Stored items
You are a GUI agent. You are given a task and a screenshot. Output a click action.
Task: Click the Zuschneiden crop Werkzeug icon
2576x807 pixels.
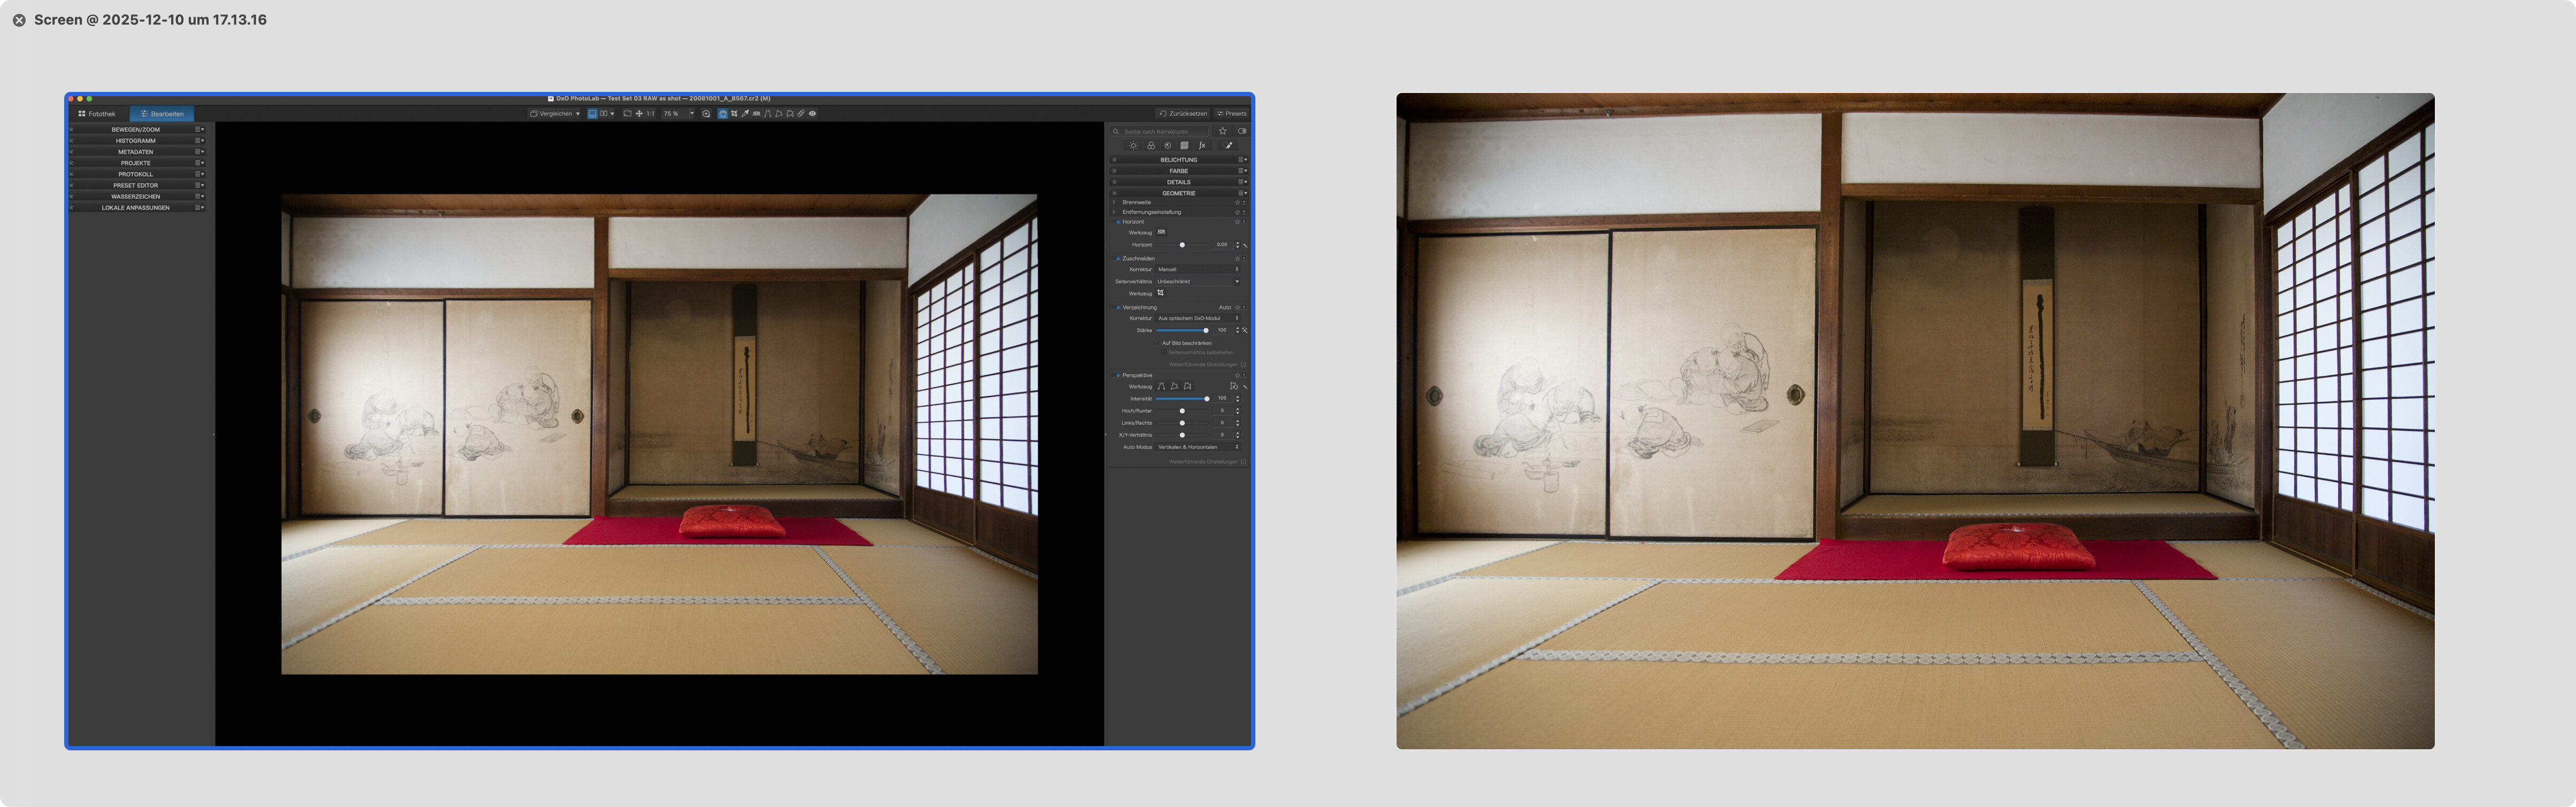(1160, 293)
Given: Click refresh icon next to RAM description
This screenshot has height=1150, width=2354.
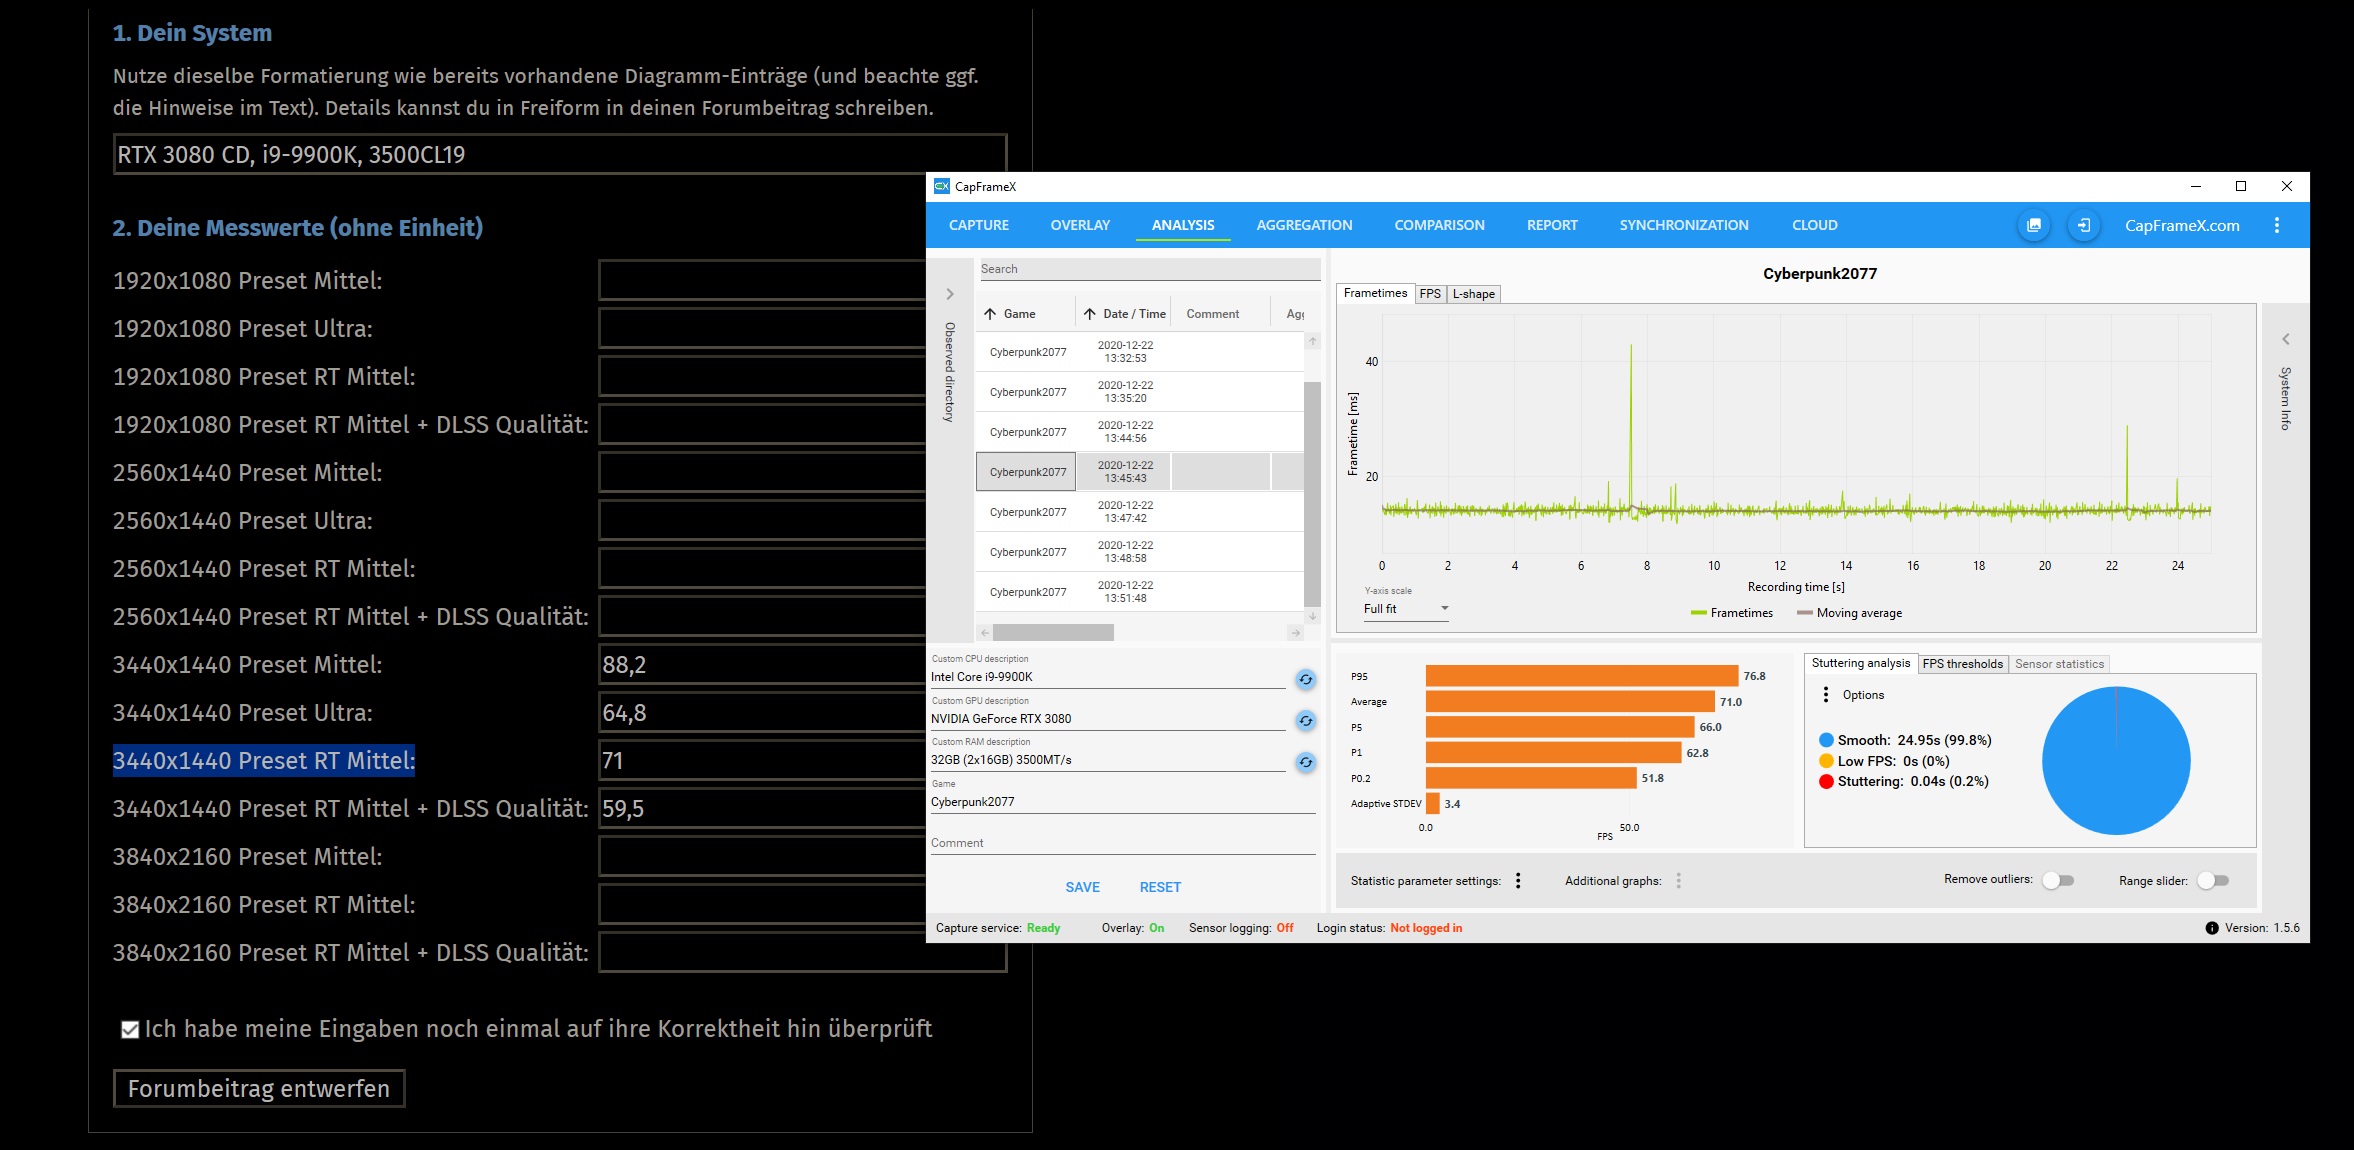Looking at the screenshot, I should [x=1305, y=763].
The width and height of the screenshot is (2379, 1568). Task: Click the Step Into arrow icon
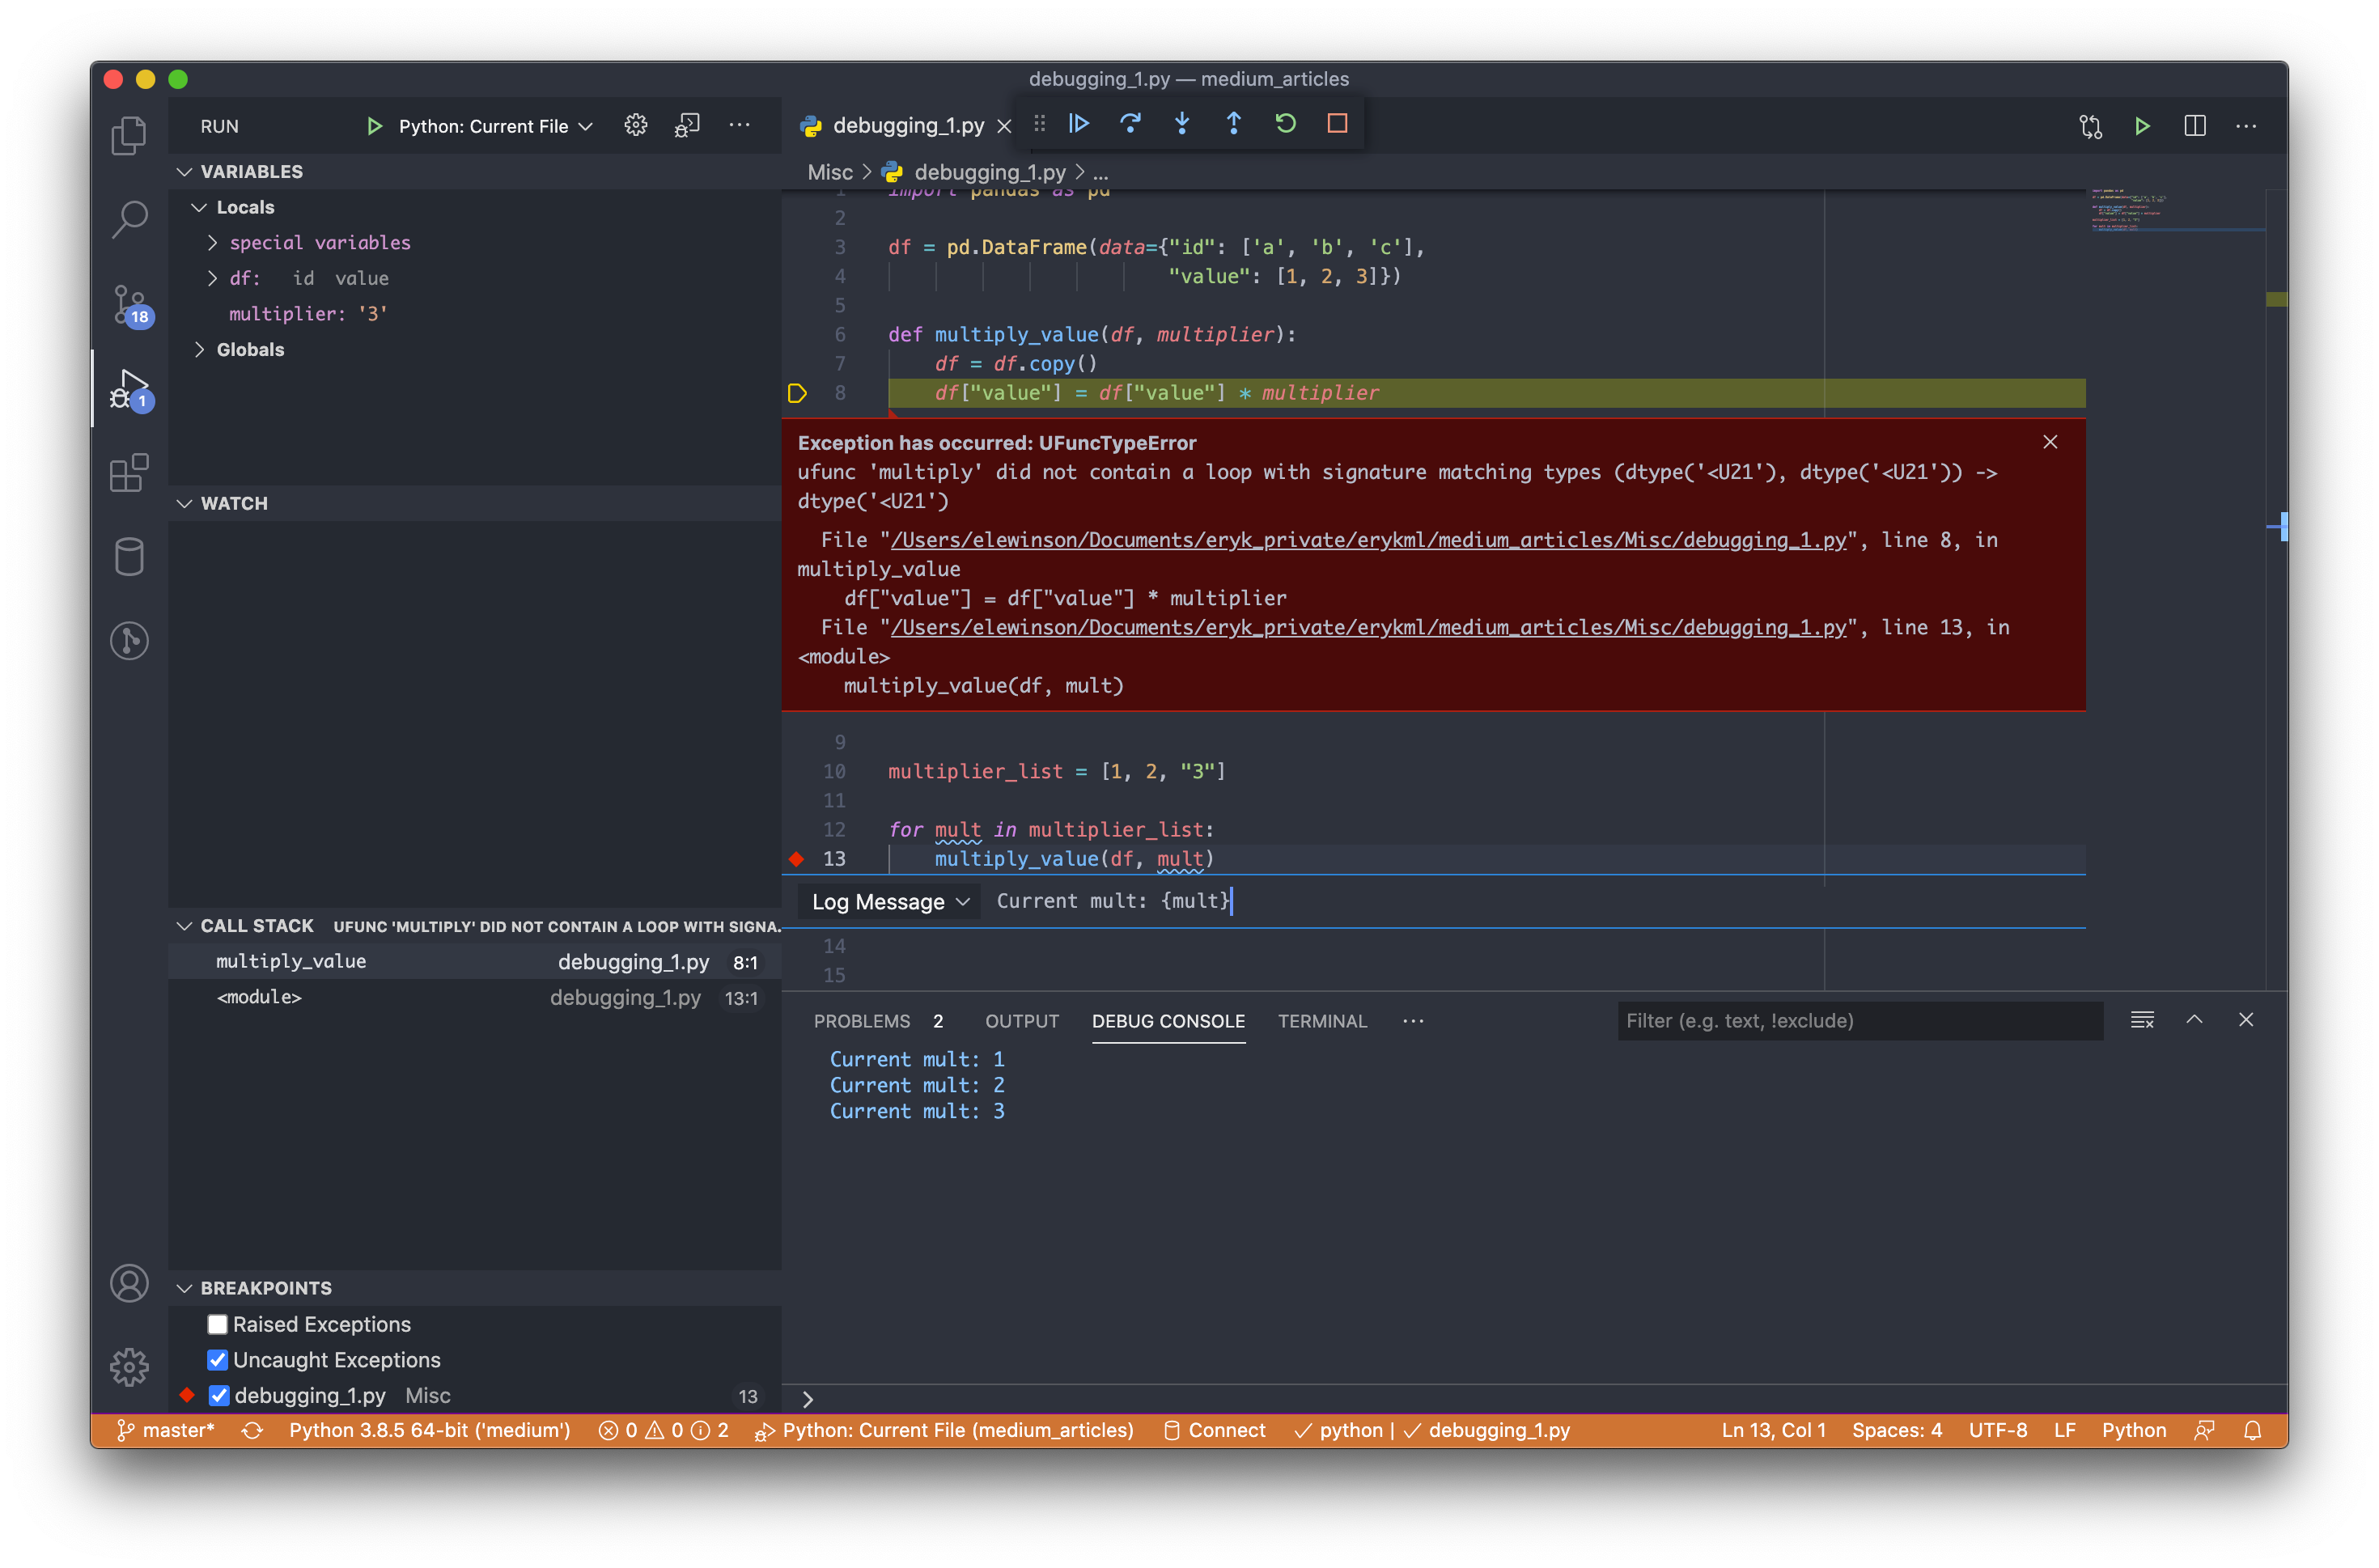click(1182, 124)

• HOW TO COMPLETE THIS TASK:
Would you transcribe all of the data exactly, omitting any pictures?

• YOUR SOLUTION:
You are a GUI agent. You are given a task and a screenshot. Output a click action.
Task: Click the Zuschneiden crop Werkzeug icon
2576x807 pixels.
(1160, 293)
Given: Click refresh icon next to RAM description
This screenshot has height=1150, width=2354.
Looking at the screenshot, I should [x=1305, y=763].
The width and height of the screenshot is (2379, 1568). Task: Click the Step Into arrow icon
click(1182, 124)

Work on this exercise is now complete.